Déjà mis en scène dans les années 1960 dans le célèbre péplum « La Chute de l’empire romain », l’empereur Commode a fait un retour en force avec le hollywoodien « Gladiator », mais ces deux films sont du grand spectacle très éloigné de l’histoire. Hors de son cercle familial à l'origine des complots qu'il devra éliminer, Commode a régné pacifiquement (180-192) à une époque où l'économie est au beau fixe et où les légions ne subissent aucun revers.
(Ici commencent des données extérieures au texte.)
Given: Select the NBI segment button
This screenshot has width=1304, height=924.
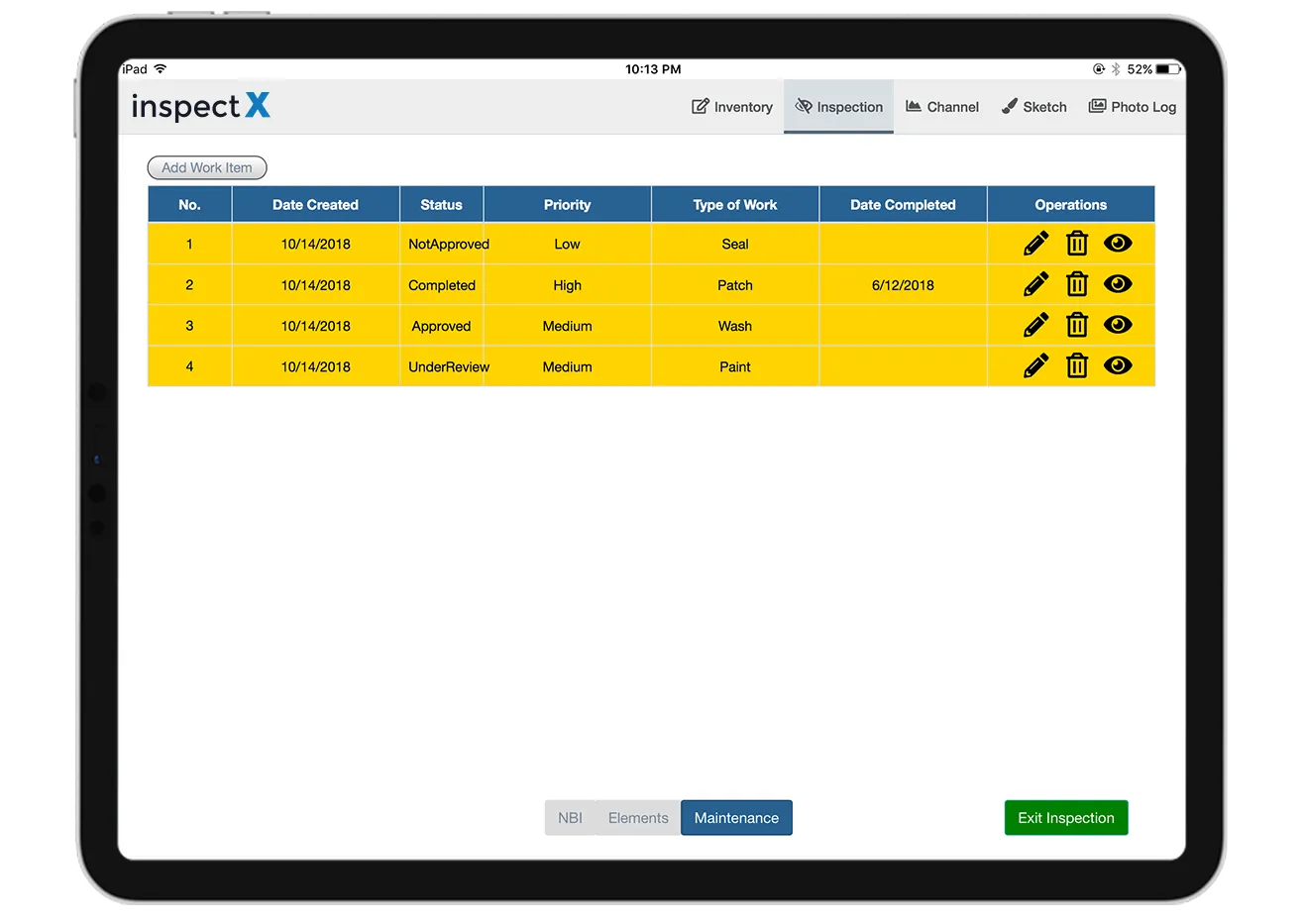Looking at the screenshot, I should [x=571, y=817].
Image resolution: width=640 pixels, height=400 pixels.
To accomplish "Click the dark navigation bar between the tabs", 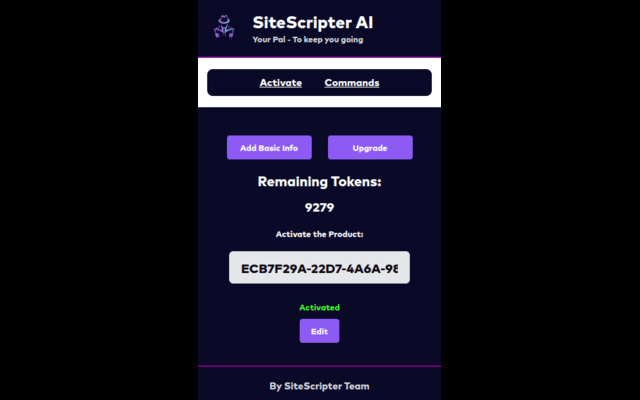I will coord(313,83).
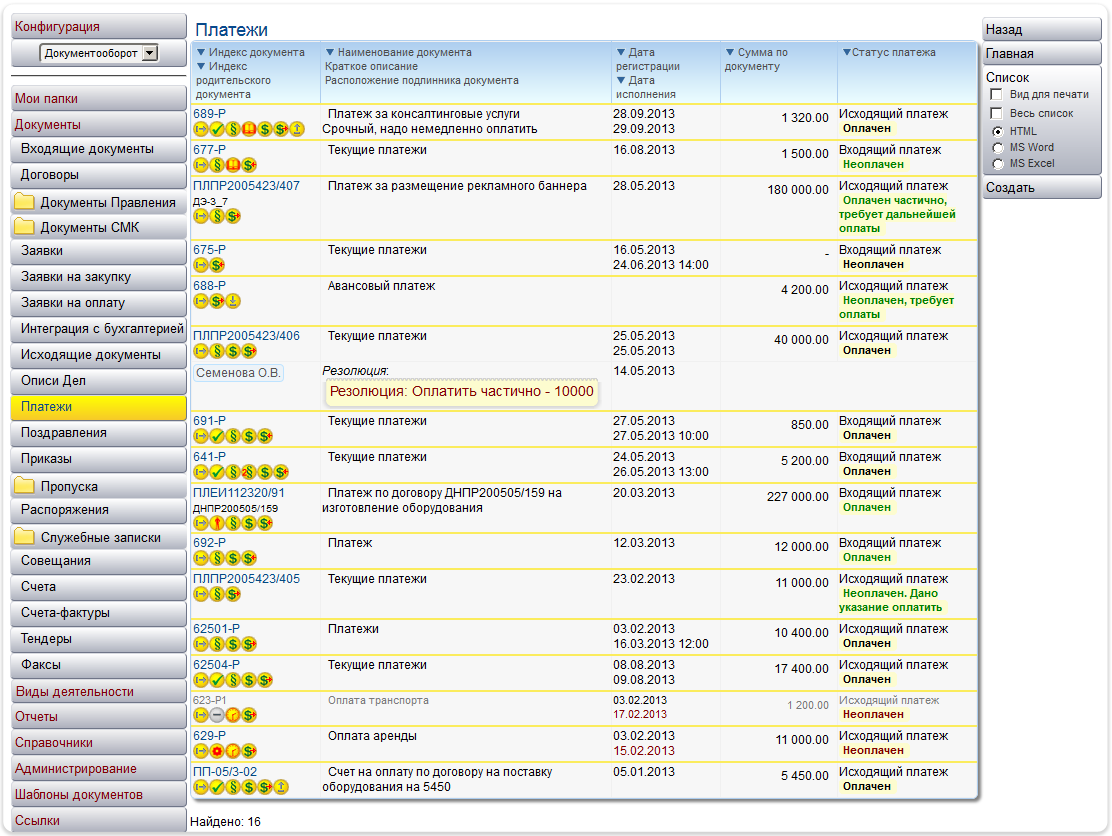Click the gray minus icon in row 623-Р1
The height and width of the screenshot is (836, 1112).
pyautogui.click(x=217, y=715)
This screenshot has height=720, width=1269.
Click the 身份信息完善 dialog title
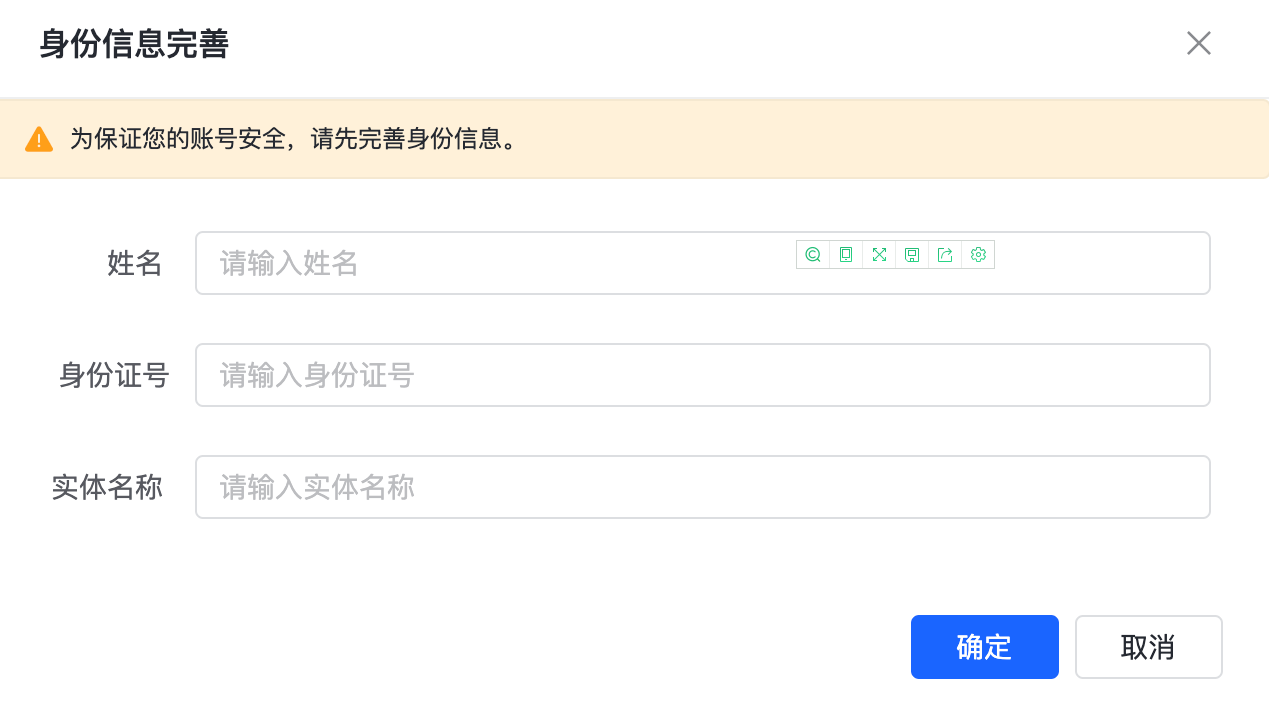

Dans l’ensemble il fut populaire, il sut ainsi remédier à une grande famine en créant une seconde flotte frumentaire et il permit aux chrétiens de pratiquer leur culte. Jean Beaujeu, dans son livre sur la politique religieuse des Antonins paru en 1955, va jusqu’à dire que « le monstrueux Commode oppose, dans l’histoire, sa mansuétude envers les Chrétiens à la cruauté de son père (Marc Aurèle) le plus humain des empereurs ». Le nom de Commode reste d’ailleurs lié à l’invasion des cultes orientaux qui trouvèrent presque tous en lui un adepte enthousiaste et un protecteur efficace. Parmi ses successeurs Septime Sévère (193-211) le réhabilitera en 195 comme frère adoptif, et Trajan Dèce (249-251) frappera des « antoninianus » d’argent commémoratifs au « Divin Commode ». (voir le site : http://www.cgb.fr)

Les historiens contemporains, Dion Cassius et Hérodien, disent de Commode qu’il n’était pas naturellement méchant mais sa paresse et son goût du plaisir le rendaient esclave de son entourage, il ne devint l'empereur mégalo (se prenant pour Hercule), fanfaron et cruel (ce que le cinéma a exploité) qu’après l’exécution de son chambellan Cléandre au début 190, alors que s’épanouit l’influence de l’étonnante Marcia.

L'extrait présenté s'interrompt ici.